Hurricane Harvey Health and Insurance Disaster
Once the flood waters recede, life won’t suddenly go back to normal for the people along the Gulf coast:
In the coming weeks and even months, residents of Houston and other parts of southern Texas hit hard by Hurricane Harvey will be faced with the public health disasters that can result from dirty floodwater and landslides. The natural disaster has ostensibly turned the city into a sprawling, pathogen-infested swamp.
And many Texans, thanks in part to their Republican-dominated state legislature don’t have health insurance or decent enough health insurance to deal with both the mental and physical problems they will face in the coming months. So on top of a flood disaster Houston’s citizens will be faced with humanitarian and financial disasters.
Add to that the financial mess of a city where 80% of its citizens simply don’t have flood insurance. Many of them simply can’t afford and have been faced with the choice the past few years of paying for insurance or buying food for their children. Meanwhile the Republicans running the state have made it much more difficult for Texans who have bought insurance to actually use it.
I wont dive into it too deeply here but lets keep in mind that tens of thousands of people will be displaced by this storm. Climate refugees. We need to seriously begin the discussion right now about how we plan for what will be in the future millions of people on the move from climate disruption. Instead of using migration and immigration as a fear tactic to further divide us, we need to develop an immigration system that is humane and takes into account the changes that are well on their way.
At this point we are tired of hearing the refrain that we can’t talk about how to prevent disasters. A guy goes into a school and kills a bunch of kids but somehow, we are told, that it isn’t the right time to talk about keeping guns out of the hands of certain individuals. A major American city drowns but somehow, we are told, that this isn’t the right time to talk about how we keep our families and neighbors safe from climate change, poor planning and a lack of infrastructure investment. Enough of that. NOW is exactly the time we need to talk about these things.
In order to prevent or at least lessen the impact of future disasters we simply MUST talk about the climate, planning and infrastructure context of Hurricane Harvey. Climate change in particular demands that we rethink everything we’ve known and move forward on radical change – both mitigation and adaptation. It is time to build in resiliency.

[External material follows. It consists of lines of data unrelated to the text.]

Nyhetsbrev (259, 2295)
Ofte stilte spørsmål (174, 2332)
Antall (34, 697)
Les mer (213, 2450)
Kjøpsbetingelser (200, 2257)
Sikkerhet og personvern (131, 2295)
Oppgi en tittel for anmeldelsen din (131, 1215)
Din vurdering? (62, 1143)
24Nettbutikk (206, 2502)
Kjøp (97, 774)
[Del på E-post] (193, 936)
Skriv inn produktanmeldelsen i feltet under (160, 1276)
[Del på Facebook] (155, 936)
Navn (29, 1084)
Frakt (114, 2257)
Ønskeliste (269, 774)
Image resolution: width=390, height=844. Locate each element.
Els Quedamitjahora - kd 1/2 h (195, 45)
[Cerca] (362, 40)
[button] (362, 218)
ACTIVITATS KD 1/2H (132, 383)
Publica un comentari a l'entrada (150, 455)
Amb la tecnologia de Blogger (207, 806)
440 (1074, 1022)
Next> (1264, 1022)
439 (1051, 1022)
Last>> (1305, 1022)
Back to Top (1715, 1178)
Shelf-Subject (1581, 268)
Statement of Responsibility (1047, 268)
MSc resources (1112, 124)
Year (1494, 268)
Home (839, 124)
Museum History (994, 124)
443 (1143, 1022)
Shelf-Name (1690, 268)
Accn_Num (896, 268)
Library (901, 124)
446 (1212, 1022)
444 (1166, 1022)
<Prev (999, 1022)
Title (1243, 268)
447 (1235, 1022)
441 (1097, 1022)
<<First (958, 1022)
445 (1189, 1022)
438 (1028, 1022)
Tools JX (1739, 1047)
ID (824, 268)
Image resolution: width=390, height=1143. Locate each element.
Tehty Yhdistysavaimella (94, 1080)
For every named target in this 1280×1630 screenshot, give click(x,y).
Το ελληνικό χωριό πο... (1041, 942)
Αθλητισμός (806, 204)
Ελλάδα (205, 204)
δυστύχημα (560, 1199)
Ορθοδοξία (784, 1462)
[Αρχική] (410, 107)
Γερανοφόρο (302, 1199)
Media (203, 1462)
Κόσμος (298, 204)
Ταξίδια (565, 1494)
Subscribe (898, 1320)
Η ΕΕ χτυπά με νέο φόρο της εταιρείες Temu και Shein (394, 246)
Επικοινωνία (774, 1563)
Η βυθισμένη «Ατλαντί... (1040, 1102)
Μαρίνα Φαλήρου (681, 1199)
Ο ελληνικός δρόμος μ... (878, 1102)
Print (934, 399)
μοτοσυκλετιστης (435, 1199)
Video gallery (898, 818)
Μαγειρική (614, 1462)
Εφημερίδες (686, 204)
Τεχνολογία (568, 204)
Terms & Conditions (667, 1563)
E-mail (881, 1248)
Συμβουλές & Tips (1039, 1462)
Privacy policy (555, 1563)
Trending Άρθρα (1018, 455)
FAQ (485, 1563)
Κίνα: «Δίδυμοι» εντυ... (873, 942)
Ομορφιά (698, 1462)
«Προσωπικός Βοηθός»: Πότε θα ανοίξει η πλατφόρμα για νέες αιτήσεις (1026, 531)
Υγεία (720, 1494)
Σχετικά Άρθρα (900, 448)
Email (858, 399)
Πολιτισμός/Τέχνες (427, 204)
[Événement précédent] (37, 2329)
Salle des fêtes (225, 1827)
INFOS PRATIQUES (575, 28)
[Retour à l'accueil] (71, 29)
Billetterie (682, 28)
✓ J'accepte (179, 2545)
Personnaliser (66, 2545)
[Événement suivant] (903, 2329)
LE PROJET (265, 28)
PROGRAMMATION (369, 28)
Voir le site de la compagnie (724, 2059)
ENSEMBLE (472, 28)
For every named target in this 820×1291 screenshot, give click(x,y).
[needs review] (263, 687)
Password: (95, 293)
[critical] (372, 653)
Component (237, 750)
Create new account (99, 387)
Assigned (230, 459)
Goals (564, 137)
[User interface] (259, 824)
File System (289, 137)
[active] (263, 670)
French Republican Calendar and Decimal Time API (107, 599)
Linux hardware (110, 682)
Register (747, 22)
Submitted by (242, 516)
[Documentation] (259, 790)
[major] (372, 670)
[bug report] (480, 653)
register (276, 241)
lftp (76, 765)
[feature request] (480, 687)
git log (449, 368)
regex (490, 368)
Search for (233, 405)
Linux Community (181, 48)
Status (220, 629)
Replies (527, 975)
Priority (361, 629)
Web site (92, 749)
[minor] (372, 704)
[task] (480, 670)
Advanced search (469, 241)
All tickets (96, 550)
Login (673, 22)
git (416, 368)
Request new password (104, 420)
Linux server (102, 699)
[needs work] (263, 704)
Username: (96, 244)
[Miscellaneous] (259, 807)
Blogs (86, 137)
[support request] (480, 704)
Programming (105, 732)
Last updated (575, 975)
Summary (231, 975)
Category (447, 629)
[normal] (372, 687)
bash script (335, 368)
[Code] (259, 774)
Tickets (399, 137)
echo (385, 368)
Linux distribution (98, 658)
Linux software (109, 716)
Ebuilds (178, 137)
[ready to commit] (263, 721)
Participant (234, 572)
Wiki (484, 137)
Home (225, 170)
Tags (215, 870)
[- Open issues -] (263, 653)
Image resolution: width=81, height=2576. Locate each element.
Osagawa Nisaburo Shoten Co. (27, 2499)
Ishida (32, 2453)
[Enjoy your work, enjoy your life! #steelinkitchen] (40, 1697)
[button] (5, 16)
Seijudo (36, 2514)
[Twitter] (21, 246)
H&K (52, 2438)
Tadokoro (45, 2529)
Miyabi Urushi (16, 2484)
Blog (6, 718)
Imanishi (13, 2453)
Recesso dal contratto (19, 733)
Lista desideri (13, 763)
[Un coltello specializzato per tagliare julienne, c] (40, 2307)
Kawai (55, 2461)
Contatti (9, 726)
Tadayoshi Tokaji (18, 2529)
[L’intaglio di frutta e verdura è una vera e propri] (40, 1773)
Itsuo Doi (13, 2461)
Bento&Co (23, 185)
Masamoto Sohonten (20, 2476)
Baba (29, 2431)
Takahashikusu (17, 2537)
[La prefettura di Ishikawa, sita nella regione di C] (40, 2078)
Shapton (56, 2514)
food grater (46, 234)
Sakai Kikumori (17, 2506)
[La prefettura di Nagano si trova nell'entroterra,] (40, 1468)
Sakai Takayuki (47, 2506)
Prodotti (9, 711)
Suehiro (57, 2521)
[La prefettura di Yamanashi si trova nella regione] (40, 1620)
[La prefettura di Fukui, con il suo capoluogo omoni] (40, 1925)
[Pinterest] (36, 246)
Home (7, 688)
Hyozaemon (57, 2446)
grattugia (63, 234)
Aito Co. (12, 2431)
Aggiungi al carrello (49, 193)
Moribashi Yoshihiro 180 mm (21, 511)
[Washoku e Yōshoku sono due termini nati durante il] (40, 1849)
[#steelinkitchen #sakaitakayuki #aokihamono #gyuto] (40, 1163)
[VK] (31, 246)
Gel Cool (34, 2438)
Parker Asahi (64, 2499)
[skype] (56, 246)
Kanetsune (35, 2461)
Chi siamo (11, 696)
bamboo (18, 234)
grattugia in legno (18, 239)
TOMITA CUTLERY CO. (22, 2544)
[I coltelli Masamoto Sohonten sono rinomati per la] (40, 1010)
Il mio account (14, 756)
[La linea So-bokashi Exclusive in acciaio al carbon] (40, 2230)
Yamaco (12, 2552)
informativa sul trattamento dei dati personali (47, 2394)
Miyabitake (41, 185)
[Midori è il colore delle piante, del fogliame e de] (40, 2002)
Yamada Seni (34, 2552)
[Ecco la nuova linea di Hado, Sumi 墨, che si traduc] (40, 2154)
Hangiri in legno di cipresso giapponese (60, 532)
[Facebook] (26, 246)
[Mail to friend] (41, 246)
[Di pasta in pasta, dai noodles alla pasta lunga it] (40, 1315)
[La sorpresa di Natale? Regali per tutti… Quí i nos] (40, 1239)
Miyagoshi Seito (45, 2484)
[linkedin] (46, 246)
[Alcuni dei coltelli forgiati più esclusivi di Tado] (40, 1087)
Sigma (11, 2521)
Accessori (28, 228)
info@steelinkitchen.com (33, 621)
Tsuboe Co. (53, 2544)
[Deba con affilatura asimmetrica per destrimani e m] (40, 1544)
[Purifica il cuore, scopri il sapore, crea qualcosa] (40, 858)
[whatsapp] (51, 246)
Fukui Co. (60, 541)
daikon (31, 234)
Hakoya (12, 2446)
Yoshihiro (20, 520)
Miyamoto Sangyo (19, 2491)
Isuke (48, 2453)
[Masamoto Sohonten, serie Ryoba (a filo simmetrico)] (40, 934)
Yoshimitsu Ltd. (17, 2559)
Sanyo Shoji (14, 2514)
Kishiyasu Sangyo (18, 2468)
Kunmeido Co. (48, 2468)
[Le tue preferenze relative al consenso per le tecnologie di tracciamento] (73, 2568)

Understanding and doing something about climate change is all about opening your heart. It is all about caring for other people, putting yourselves in their place and then setting aside your politics, greed and other blocks to step in and do something about it.
Philosopher Timothy Morton says that climate change is a “Hyperobject” – a thing so big it impacts everything no matter if we are aware of it or not. We don’t have to understand the thing for it to be true. A Hyperobject is not a function of our knowledge. Nature is a Hyperobject for example.
Morton, who lives in Houston, also labels Houston a Hyperobject in and of itself. At the same time that city is a part of the Hyperobject that is global warming, what with its proximity to the Gulf, it being a home base for so much of the oil and gas industry, the lack of quality infrastructure and the uncontrolled sprawl that all contributed to make this disaster worse than it needed to be.
It is a moment of blinking self-awareness.